Tue, August 11, 8:00 to 9:00am, TBA

Abstract

In late medieval Europe, an ascendant merchant classes, created a new basis for collective identities to differentiate themselves from either peasants or nobles. The discoveries of Islamic translations of Greco-Roman arts, philosophy and science, culminated in the Renaissance which would lead to a variety of cultural movements and challenges to the hegemony of the Church. Jan Huss’ critiques of the wealth and sexuality of clergy were eventually realized with the Reformation. There was a rebirth of science, e.g Galileo, Copernicus. Then came humanism, think Pico della Mirandola and the Dignity of Man.
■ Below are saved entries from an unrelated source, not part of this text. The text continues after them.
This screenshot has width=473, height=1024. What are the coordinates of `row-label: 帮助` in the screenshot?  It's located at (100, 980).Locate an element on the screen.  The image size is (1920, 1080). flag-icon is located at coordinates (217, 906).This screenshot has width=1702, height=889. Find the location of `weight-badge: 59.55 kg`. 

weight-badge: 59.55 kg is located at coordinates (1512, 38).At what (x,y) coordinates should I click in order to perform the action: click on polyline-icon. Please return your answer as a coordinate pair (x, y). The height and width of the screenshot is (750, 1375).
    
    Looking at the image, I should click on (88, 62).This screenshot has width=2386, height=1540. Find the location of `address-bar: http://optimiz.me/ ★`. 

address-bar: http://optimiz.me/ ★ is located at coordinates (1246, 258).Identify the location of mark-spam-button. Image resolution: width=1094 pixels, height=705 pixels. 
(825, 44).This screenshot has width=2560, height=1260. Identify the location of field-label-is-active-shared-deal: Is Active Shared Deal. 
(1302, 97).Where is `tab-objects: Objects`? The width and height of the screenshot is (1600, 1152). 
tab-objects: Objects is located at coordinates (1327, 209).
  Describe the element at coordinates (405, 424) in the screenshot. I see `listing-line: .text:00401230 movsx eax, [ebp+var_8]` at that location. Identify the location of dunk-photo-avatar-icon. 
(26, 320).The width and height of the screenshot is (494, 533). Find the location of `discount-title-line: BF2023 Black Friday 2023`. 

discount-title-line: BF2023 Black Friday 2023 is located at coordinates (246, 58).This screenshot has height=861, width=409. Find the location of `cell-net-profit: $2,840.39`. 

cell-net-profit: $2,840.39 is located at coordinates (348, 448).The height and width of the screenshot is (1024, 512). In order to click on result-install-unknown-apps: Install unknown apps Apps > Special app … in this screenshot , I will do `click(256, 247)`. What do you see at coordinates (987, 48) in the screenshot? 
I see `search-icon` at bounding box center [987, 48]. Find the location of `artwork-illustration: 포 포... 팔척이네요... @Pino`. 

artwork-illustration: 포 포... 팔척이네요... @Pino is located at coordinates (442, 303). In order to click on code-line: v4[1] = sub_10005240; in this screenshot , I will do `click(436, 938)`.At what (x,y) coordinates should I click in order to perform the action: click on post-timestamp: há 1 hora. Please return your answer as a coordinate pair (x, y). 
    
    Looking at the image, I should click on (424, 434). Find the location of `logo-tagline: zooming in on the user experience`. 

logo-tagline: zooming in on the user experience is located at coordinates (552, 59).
Finally, Utopia by Thomas More, envisioned an egalitarian society-anticipating Marx by 300 years. These various moments/movements, initiated by changes in both material conditions (including printing), ideologies and consciousness would presage the Reformation and culminate in the Enlightenment extolled by Kant and Hegel.
The rediscovery of Athenian democracy as well as the Roman Republic (“democracies” of male landowners) in the Renaissance, along with emerging elements of “rational modernity,” extolled by Enlightenment philosophers, informed the emergent “public spheres” of civil society, provided ideological justifications for legitimating bourgeois claims to govern, as they became a political force via “public opinion,” prompting movements, culminating in 1776 and 1789 (see Habermas, 1975). To be sure, there were movements to overthrow dynastic rule in 1848-but most failed. Nevertheless, by the end of the century, most European countries had parliamentary governments. The 20th and 21st centuries have seen a variety of progressive as well as reactionary movements. But how were these social movements understood?